Editorial policy has historically emphasized discovering emerging talent while soliciting established authors. Contributors have included a wide range of figures: novelists like Salman Rushdie, Margaret Atwood, Kazuo Ishiguro; poets such as Elizabeth Bishop, Adrienne Rich, John Ashbery; essayists and critics including Susan Sontag, Roland Barthes, Harold Bloom; playwrights and screenwriters like Arthur Miller and Tennessee Williams; and international voices such as W.G. Sebald, Isabel Allende, Orhan Pamuk, Chinua Achebe, and Ngũgĩ wa Thiong'o. Editorial leadership has included figures associated with publishing houses like Random House and Farrar, Straus and Giroux, and collaborations with cultural institutions including Library of Congress programs and festival circuits such as the Hay Festival and the Edinburgh International Book Festival.

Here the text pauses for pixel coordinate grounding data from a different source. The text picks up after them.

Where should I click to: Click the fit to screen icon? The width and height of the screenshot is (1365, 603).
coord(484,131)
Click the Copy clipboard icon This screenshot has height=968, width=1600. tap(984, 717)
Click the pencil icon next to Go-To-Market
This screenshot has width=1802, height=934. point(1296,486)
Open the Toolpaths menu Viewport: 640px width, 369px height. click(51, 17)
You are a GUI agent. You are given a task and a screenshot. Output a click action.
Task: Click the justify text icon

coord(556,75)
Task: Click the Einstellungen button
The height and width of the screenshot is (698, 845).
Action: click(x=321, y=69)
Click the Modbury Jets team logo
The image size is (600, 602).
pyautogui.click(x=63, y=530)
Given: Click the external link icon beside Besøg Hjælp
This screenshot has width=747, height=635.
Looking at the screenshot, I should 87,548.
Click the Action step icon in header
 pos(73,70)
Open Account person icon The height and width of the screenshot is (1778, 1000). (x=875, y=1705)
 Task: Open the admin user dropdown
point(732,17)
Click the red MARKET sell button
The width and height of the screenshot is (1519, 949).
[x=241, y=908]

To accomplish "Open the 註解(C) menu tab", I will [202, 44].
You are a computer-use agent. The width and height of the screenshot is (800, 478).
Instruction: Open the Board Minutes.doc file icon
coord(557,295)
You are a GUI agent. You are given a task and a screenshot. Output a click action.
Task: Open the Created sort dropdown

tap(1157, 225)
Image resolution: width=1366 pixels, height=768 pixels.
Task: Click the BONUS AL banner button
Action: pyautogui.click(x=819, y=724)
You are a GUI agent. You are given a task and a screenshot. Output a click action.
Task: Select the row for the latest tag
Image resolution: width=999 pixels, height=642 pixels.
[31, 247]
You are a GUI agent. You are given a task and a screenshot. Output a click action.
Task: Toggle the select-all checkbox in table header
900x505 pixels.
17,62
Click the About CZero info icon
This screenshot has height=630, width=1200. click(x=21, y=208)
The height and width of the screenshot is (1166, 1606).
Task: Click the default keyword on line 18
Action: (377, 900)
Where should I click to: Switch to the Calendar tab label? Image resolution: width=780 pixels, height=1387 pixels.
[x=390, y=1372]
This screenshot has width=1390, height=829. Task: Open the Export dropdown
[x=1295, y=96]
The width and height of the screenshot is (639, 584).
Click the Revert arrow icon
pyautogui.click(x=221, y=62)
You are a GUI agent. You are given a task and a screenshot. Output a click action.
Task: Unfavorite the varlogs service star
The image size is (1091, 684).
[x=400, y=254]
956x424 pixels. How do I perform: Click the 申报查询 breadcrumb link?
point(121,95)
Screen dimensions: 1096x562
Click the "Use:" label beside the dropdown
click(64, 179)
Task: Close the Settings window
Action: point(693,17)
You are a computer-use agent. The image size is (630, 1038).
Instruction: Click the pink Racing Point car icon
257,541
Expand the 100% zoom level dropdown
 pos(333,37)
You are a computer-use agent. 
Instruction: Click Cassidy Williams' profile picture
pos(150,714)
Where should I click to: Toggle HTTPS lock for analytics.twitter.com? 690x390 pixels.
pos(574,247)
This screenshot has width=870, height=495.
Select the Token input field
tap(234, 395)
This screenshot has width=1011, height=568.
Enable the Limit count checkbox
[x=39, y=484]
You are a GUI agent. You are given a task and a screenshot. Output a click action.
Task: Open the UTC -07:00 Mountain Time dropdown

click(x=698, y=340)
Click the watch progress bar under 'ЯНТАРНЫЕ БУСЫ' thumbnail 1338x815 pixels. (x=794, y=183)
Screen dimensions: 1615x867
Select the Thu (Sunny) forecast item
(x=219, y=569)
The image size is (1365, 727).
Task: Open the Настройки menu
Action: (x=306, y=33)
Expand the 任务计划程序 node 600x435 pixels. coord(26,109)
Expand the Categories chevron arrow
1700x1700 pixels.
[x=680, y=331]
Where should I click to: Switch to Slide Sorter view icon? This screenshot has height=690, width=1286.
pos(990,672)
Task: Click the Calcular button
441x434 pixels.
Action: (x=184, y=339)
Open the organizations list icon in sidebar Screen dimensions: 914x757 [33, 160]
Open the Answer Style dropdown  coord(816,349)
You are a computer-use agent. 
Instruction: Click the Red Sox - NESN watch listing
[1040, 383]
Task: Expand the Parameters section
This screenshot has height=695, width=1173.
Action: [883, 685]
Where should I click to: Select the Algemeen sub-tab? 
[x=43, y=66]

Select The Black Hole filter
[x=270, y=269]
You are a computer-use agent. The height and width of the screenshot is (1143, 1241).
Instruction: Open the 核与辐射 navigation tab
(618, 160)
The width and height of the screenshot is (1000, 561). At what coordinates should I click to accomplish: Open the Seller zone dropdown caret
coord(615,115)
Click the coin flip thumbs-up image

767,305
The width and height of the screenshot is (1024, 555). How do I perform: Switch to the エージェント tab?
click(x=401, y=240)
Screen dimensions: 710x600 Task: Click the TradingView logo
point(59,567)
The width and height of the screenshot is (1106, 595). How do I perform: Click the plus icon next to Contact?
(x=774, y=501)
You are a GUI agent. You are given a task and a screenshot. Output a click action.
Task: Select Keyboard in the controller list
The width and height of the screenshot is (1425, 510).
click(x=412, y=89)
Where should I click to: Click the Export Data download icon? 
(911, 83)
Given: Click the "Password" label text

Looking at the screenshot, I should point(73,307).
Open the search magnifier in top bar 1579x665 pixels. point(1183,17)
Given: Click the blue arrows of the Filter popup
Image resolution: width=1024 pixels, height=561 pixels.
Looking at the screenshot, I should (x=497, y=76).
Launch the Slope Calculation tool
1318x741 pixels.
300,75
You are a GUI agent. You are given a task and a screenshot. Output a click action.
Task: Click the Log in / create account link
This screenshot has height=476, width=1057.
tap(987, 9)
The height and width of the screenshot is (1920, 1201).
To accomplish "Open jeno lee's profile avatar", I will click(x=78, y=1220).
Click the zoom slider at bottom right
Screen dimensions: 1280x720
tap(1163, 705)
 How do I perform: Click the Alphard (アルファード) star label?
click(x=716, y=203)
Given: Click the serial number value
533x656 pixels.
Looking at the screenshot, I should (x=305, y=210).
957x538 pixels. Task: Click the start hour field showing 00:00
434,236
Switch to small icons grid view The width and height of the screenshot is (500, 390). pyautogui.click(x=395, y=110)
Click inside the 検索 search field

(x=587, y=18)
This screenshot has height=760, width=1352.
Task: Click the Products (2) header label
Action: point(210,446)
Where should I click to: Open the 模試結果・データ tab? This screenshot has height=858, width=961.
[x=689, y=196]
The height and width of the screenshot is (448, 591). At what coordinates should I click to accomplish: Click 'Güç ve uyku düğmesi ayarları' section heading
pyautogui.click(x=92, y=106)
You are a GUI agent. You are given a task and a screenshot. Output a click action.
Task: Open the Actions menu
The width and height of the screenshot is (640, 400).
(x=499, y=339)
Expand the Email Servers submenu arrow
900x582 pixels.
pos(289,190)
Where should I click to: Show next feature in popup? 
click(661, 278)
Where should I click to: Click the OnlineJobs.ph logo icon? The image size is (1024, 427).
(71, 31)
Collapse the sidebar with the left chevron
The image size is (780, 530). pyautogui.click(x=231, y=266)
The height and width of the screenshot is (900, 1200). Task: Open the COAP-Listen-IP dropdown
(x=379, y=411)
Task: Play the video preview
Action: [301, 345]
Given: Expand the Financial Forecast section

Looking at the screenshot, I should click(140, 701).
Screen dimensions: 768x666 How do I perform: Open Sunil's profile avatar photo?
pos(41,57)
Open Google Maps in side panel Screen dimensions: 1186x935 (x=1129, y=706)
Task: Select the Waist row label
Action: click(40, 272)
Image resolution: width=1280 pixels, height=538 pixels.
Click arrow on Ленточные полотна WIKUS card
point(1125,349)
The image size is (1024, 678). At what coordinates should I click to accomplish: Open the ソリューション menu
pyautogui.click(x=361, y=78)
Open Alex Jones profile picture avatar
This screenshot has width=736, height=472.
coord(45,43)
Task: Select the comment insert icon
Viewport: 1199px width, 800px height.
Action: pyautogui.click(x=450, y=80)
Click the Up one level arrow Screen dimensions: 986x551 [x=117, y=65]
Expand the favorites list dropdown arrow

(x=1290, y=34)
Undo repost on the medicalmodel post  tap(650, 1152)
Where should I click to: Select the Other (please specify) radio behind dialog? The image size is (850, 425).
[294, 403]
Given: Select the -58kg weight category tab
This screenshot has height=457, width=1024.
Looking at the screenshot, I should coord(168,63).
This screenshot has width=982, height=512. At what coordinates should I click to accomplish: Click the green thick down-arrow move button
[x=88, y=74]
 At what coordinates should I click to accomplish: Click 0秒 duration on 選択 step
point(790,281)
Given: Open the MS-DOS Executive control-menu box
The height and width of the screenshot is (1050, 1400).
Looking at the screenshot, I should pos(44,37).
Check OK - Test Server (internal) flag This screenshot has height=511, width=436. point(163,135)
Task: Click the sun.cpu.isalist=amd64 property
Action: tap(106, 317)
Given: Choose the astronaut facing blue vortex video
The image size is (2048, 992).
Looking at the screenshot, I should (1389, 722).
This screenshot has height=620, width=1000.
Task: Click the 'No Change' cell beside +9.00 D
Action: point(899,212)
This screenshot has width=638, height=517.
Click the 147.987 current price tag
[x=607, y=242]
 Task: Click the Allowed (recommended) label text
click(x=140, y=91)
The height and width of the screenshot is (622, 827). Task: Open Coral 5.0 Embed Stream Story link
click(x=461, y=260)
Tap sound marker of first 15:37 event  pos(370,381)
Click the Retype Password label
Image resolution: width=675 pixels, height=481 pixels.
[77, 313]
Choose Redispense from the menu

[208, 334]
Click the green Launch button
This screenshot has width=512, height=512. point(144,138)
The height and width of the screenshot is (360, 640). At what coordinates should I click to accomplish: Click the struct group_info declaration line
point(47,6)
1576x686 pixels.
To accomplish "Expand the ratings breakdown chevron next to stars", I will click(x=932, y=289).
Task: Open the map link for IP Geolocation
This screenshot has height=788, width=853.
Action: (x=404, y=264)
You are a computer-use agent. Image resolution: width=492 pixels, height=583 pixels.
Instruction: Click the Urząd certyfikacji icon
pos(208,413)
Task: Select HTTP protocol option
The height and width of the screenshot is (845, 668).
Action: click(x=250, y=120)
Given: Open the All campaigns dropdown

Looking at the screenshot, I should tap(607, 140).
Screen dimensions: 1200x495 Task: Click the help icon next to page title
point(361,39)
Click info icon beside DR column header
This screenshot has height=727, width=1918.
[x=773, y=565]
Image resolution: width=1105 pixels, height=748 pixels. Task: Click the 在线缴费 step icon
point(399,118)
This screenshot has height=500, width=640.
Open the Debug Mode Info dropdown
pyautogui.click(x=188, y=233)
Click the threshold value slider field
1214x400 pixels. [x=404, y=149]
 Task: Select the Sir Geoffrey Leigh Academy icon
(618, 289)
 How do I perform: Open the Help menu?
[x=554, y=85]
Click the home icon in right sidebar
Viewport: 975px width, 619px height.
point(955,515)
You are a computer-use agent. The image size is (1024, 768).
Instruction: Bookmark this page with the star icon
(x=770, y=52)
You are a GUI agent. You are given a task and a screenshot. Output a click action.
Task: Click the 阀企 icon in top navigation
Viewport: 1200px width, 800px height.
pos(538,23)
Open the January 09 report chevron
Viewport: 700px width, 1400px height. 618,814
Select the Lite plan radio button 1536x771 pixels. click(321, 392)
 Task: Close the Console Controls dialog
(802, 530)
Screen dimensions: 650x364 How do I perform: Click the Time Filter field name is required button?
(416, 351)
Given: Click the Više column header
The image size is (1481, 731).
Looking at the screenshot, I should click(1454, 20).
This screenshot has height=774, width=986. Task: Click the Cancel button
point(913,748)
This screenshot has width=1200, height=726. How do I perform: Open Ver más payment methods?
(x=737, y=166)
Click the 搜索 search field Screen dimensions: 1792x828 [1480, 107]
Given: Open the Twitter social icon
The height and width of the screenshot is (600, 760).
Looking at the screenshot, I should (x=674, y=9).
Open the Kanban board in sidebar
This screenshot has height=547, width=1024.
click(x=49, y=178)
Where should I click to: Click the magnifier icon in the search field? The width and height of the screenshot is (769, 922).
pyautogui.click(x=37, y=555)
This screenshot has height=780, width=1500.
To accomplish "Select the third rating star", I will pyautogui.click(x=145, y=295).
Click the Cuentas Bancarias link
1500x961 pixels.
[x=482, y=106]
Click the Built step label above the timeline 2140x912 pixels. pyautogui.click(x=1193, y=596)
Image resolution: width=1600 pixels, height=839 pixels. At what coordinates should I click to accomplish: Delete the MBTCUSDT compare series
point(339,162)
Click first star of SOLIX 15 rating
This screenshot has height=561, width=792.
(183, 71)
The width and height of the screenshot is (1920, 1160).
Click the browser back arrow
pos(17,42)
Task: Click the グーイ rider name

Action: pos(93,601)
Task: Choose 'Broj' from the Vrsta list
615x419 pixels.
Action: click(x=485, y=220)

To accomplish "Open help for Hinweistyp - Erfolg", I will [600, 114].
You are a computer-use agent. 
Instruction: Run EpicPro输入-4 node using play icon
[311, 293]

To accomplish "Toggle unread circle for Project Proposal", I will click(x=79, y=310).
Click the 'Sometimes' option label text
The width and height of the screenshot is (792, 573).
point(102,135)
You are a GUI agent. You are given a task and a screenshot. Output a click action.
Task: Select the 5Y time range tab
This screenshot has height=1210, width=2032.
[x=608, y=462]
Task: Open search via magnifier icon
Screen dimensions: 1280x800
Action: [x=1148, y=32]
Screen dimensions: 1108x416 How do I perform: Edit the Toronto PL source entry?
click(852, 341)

The magazine is renowned for its long-form interview series, conducted with writers and cultural figures and often cited in studies of literary oral history. Interview subjects have included Ernest Hemingway-era figures, mid-century modernists, and contemporary authors: Vladimir Nabokov, Philip Roth, Samuel Beckett, Boris Pasternak, Pablo Neruda, Simone de Beauvoir, Jean-Paul Sartre, Fernando Pessoa, Italo Calvino, Alice Munro, Raymond Carver, Joan Didion, Karl Ove Knausgård, and George Saunders. Interviewers associated with the series have included journalists and editors linked to The Paris Review founders and successor editors with backgrounds at The New Yorker, Granta, and academic programs at Yale University and Columbia University, creating primary-source material used in literary biography and scholarship.
The magazine has published breakthrough pieces and excerpts that later appeared in major collections and won major prizes: early fiction by Philip Roth, poems by Sylvia Plath, short stories by Flannery O'Connor, and essays by James Baldwin. It serialized or premiered chapters and poems later included in books by Samuel Beckett, W. H. Auden, Rainer Maria Rilke translations, and contemporary novelists such as Don DeLillo and Ian McEwan. Special issues and themed sections have showcased national literatures—featuring writers from Argentina, Nigeria, Japan, and Russia—and translations of work by Jorge Luis Borges, Olga Tokarczuk, and Fiódor Dostoyevsky.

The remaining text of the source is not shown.